/de-pipeline-tool

The DigitalEdge Pipeline Tool allows the user to create, deploy, manage and monitor Apache Apex-based data ingest and processing systems using an intuitive graphical interface.

Primary LanguageJavaApache License 2.0Apache-2.0

Leidos DigitalEdge Pipeline Tool

About

Overview

The DigitalEdge Pipeline Tool is an Apache Apex-based data ingestion and processing framework. Data is read from input sources, parsed into records, mapped via a schema, optionally enriched, and persisted to a data store.

The tool allows the user to create, deploy, manage and monitor systems using an intuitive graphical interface.
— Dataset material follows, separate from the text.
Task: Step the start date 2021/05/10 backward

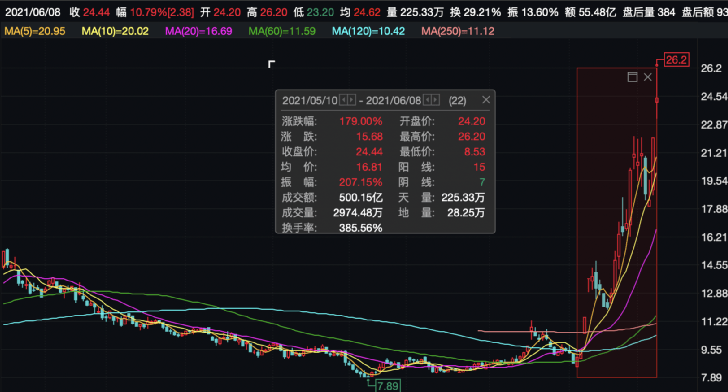Action: coord(344,100)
Supported Apache Apex Operators

Support input sources:

  • S3

Supported input data formats:

  • JSON
  • CSV
  • XML

Supported Dimensional Enrichment caches:

  • Redis

Supported data mapping formats:

  • SchemaWizard

Supported output data stores:

  • MongoDB
  • Elasticsearch
  • Redis
  • REST services
  • Kafka

Installation

Prerequisites

  • A pre-configured Hadoop cluster with Apache Apex installed including a name node with dtCli installed. See instructions under the hadoop sub-project.
  • A MongoDB instance. See instructions below for populating Apex operator metadata.

Hadoop Apex Cluster

The hadoop project contains a Docker-based DevOps process for deploying an Apex-enabled hadoop cluster. See the hadoop README file for instructions.
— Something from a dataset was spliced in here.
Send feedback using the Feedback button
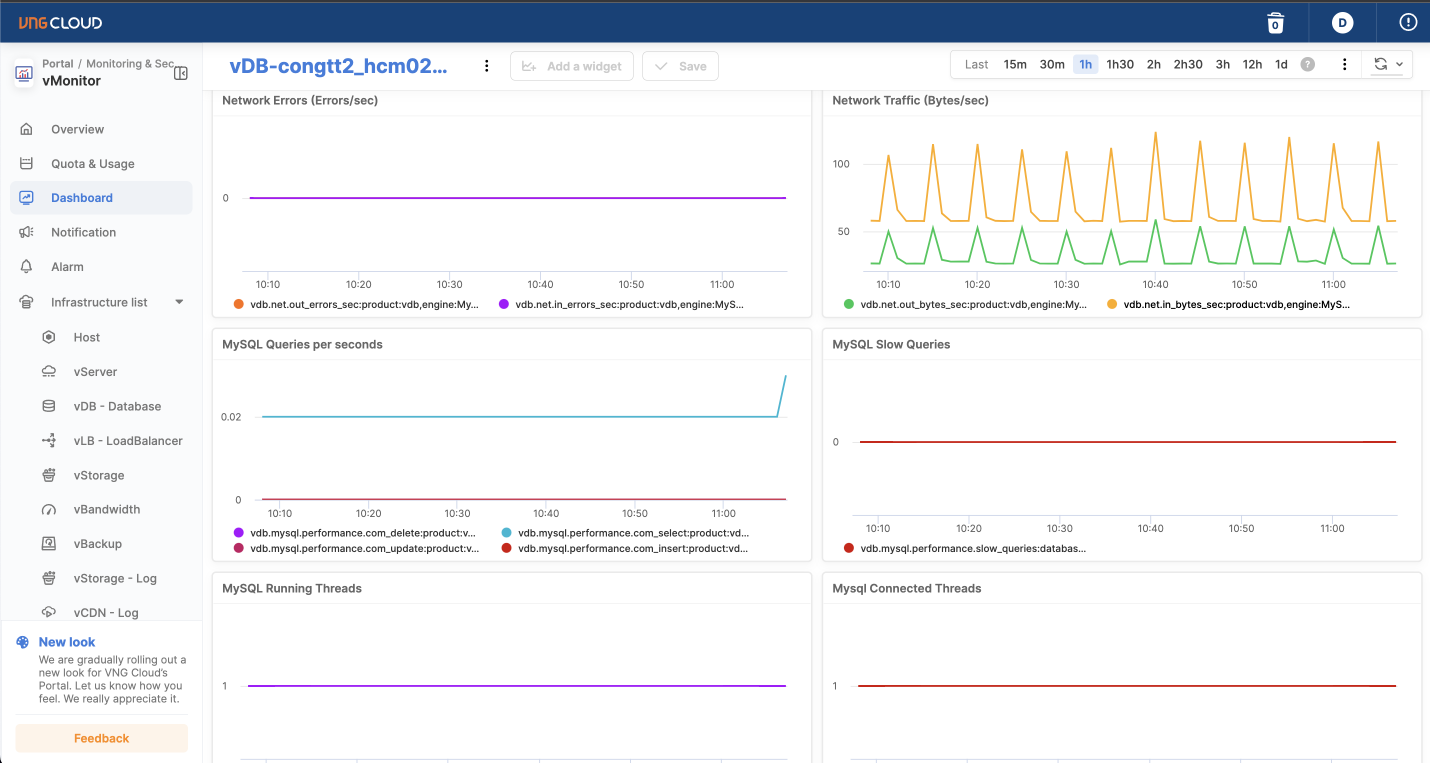Viewport: 1430px width, 763px height. pyautogui.click(x=101, y=738)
Apex Pipeline Operator Metadata

In order for the Pipeline UI Tool to work, operator metadata must be installed into the MongoDB instance. The operator metadata is used to generically populate the available Apex operator data in the UI. A sample tool for populating data is located in the de-framework-service OperatorMetaDataLoader class in the package: (https://github.com/deleidos/de-pipeline-tool/tree/master/de-framework-service/src/main/java/com/deleidos/framework/service/tools)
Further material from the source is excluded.